Mesin mobil yang telah disematkan perangkat turbo charger pastinya memiliki performa lebih untuk menghasilkan tenaga atau Horse Power (HP). Akan tetapi dalam aplikasinya, turbo charger pun tidak bisa sembarangan pasang, prosesnya memerlukan mekanik yang handal dan berpengalaman serta kocek lebih dari sang owner mobil, karena harga perangkat turbo terbilang mahal untuk dimiliki.
Dilihat dari beberapa hal inilah, perawatan atau maintenance mobil yang telah mengaplikasikan turbo charger juga haruslah tepat. Karena maintenance berkaitan dengan keawetan mesin maupun si perangkat turbo sendiri yang harganya mahal. Apalagi aplikasi turbo akan membatalkan garansi mesin pabrikan.
Willy, mekanik dari bengkel OSF (One Second Faster) yang telah banyak menelan ilmu otomotif dan sempat memperdalam ilmu engine management di Australia ini memberikan tips perawatan buat mobil yang mengaplikasikan perangkat turbo charger.

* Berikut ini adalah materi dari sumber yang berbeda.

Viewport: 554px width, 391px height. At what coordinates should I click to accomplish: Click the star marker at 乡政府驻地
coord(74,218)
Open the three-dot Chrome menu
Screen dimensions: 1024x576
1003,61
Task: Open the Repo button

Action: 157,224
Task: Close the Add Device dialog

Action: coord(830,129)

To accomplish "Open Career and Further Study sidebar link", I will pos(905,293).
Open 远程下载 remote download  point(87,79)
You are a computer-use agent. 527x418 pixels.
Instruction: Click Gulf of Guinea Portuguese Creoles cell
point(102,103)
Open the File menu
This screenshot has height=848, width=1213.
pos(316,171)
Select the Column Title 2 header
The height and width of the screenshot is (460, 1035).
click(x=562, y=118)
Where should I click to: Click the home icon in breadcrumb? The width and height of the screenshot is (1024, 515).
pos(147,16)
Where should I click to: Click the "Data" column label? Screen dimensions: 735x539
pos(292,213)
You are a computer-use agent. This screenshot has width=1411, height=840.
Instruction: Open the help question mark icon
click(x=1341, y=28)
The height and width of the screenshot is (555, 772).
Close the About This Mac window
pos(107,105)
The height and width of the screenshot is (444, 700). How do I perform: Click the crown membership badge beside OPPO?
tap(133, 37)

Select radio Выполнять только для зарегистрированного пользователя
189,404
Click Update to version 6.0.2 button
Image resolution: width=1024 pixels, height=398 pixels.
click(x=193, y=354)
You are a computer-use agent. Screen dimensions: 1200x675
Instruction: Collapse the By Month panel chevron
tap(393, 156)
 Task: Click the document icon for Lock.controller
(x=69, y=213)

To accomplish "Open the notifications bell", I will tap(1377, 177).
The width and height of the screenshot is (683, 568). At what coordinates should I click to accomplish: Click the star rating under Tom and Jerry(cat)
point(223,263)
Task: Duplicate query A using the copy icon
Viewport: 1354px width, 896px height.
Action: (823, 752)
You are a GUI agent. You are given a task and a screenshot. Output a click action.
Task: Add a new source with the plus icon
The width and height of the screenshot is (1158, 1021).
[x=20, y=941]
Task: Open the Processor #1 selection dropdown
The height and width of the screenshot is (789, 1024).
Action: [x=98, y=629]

“Pada dasarnya perawatan mesin mobil yang telah menggunakan turbo itu sama saja dengan mobil N/A atau harian, yang membedakannya hanyalah frekuensi pergantian oli-nya. Mobil yang menggunakan turbo frekuensi penggantian olinya harus lebih cepat, misalnya masa pakai oli normalnya 5000 km harus ganti, maka untuk mobil turbo, pada km 4000 oli harus sudah diganti,” tukas Willy.